Causes and impacts of failures and failure behaviors
Summary by Andy Huang of highlights of various papers, including:
- [Oppe02] David Oppenheimer and David A. Patterson. Why do Internet
services fail and what can be done about it?
- [Xu99] Jun Xu, Zbigniew Kalbarczyk and Ravishankar K. Iyer. Networked
Windows NT System Field Failure Data Analysis. In Proceedings of IEEE
Pacific Rim Intl' Symp. on Dependable Computing (PRDC), Hong Kong, China,
Dec. 1999.
- [Murp00] Brendan Murphy, Bjorn Levidow. Windows 2000 Dependability.
Microsoft Research Technical Report, MSR-TR-2000-56, June 2000.
- [Murp95] Brendan Murphy, Ted Gent. Measuring System and Software
Reliability Using an Automated Data Collection Process. Quality and
Reliability Engineering International, Vol 11, pp. 341-353, 1995.
- [Sull92] Mark Sullivan, Ram Chillarege. A Comparison of Software Defects
in Database Management Systems and Operating Systems. In Proccedings of IEEE
Twenty-Second Annual International Symposium on Fault-Tolerant Computing,
July 8-10, 1992, Boston, Massachusetts, USA.
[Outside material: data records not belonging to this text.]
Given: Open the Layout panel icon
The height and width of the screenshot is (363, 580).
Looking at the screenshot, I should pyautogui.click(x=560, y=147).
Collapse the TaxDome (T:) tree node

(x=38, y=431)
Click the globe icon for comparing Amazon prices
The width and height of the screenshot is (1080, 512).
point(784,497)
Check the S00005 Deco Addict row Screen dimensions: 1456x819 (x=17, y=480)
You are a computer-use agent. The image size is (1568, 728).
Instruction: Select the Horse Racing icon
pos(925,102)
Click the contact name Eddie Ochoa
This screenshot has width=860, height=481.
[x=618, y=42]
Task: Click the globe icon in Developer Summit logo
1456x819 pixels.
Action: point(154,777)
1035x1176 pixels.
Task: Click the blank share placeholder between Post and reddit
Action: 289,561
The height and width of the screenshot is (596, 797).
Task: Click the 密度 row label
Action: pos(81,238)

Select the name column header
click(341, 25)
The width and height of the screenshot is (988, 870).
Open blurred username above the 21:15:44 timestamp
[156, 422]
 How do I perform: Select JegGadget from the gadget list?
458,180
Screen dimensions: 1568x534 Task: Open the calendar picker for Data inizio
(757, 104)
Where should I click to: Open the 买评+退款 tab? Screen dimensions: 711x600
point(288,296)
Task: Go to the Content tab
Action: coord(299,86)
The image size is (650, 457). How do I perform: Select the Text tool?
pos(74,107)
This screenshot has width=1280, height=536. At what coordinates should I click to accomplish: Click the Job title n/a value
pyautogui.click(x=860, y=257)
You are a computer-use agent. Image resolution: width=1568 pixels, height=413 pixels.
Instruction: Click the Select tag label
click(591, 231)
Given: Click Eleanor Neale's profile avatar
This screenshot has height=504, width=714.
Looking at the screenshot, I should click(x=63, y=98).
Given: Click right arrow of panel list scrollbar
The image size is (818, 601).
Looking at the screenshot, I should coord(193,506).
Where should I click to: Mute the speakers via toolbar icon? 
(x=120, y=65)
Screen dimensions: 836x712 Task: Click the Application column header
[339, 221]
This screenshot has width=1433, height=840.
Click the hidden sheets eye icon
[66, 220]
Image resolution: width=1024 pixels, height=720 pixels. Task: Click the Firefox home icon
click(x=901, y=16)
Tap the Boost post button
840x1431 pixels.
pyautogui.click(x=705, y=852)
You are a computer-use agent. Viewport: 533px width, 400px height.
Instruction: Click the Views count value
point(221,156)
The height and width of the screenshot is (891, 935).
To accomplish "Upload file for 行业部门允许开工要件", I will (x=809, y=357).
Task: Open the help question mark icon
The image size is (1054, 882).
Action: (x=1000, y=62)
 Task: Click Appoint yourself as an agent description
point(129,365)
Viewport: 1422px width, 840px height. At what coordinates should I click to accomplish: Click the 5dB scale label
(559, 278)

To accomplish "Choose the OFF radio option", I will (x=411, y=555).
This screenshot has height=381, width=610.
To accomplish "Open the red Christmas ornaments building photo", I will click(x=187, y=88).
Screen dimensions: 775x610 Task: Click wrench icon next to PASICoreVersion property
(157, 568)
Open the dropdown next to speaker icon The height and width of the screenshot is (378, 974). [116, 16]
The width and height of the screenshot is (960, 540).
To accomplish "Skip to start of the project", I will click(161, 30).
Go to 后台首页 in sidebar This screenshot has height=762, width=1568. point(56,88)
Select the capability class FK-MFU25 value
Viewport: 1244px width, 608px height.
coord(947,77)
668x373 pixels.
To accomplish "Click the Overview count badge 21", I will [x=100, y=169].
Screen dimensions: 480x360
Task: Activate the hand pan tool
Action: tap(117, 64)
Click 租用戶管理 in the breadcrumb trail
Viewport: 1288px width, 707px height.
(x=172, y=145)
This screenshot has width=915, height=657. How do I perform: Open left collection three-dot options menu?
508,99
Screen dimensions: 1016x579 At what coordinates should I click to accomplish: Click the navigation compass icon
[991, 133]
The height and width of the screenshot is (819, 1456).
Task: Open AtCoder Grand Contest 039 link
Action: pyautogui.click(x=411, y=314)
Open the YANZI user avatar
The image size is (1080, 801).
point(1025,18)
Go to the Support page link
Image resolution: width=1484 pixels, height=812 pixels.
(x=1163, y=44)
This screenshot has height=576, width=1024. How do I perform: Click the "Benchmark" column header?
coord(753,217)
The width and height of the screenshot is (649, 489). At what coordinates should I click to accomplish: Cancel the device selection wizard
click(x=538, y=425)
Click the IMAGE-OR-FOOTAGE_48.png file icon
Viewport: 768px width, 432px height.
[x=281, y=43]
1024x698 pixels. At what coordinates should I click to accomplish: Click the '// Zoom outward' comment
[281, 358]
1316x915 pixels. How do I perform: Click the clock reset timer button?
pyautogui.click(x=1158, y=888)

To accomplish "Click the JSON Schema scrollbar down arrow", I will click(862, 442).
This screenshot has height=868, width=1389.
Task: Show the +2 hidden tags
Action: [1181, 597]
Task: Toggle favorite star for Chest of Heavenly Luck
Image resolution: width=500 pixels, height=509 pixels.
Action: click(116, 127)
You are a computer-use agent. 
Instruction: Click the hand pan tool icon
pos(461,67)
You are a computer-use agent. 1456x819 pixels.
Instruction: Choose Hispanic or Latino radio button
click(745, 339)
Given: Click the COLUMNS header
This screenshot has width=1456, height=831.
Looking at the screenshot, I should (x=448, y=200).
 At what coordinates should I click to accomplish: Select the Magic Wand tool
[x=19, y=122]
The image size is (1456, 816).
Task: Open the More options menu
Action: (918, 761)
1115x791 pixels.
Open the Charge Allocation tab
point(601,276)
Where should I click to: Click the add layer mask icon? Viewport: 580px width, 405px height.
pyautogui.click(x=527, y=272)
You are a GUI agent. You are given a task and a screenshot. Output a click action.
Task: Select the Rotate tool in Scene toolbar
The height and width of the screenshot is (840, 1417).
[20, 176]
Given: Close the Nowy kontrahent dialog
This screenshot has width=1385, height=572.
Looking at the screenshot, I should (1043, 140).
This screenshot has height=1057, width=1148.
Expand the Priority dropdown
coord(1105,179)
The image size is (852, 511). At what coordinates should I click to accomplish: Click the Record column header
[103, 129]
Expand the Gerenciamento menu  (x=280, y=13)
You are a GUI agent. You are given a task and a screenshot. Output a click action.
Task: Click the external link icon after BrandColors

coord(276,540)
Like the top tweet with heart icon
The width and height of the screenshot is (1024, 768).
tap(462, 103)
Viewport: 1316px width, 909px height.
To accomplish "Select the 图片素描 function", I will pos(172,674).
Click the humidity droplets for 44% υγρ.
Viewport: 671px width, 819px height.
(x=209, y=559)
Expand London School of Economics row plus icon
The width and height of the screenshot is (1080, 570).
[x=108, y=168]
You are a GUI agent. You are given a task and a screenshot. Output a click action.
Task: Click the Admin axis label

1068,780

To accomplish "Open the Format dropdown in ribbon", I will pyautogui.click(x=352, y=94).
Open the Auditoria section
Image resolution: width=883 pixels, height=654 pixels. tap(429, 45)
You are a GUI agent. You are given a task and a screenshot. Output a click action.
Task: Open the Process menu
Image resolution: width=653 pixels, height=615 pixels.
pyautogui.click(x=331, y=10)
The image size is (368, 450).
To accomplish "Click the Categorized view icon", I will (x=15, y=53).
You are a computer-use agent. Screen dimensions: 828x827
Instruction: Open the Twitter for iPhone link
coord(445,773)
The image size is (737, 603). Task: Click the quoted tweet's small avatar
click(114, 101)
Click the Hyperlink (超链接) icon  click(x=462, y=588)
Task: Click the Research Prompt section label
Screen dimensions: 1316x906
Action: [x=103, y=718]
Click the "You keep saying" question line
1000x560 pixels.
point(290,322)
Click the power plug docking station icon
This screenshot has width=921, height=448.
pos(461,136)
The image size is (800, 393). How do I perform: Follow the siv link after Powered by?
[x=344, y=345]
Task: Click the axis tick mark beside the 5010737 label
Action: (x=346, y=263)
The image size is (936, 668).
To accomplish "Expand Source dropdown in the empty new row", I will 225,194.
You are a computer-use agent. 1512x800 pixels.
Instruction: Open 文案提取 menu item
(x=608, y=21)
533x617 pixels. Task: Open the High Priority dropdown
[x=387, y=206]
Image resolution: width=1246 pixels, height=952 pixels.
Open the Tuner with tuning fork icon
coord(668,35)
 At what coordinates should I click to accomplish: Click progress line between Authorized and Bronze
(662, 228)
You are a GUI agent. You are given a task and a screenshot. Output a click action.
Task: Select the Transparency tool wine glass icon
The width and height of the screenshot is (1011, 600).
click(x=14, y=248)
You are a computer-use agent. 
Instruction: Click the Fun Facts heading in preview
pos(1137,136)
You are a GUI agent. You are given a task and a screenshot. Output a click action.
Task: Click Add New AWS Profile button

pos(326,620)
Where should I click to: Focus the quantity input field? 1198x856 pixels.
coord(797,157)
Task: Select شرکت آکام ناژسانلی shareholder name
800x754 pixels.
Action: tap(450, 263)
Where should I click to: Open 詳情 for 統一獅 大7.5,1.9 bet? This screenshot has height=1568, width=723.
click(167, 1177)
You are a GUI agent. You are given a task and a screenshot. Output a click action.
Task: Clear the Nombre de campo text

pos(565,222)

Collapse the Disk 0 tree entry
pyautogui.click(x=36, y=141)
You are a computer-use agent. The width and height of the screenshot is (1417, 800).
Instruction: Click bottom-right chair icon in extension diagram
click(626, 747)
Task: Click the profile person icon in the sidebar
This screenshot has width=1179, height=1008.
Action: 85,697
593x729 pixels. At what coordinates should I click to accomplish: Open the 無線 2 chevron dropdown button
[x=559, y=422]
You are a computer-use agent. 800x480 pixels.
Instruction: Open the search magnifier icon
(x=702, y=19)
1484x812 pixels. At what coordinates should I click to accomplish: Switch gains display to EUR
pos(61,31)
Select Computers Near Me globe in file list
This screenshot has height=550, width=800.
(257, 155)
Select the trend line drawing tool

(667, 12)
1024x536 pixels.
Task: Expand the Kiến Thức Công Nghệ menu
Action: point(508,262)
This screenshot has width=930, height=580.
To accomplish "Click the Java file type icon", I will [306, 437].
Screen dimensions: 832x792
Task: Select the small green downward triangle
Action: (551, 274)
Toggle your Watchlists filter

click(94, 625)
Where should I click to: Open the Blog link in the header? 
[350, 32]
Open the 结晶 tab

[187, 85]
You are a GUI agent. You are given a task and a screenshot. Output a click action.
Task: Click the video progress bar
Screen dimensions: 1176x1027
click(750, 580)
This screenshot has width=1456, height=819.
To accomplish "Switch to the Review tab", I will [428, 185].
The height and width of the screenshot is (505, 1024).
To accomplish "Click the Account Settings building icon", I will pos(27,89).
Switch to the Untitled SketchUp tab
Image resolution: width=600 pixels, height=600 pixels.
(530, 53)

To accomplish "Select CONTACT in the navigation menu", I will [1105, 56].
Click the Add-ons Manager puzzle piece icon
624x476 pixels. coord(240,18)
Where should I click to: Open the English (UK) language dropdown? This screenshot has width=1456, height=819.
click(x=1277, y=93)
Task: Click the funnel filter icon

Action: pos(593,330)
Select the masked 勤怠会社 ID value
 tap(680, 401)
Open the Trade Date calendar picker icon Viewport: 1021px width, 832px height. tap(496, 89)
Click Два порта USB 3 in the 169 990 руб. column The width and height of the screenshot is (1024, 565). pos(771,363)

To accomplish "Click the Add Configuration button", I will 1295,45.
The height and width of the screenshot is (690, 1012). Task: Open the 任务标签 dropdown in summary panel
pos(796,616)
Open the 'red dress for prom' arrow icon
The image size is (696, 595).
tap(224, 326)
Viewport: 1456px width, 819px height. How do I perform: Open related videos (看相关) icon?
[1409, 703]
- [Gray90] Jim Gray. A Census of Tandem System Availability Between 1985 and
1990. Tandem Technical Report 90.1 (Part Number 33579), January 1990.
Focus on reducing TBF due to maintainance and TTR for HW/SW system failures,
because
- they are the leading contributers to total downtime,
- maintainance occurs frequently, but has a low MTTR [Xu99, Murph00,
Murp95],
- system failures are rare, but have a very MTTR [Xu99], and
- application failures occur just as often as system failures, but they have
a much lower MTTR, and thus don't contribute much to total downtime [Xu99].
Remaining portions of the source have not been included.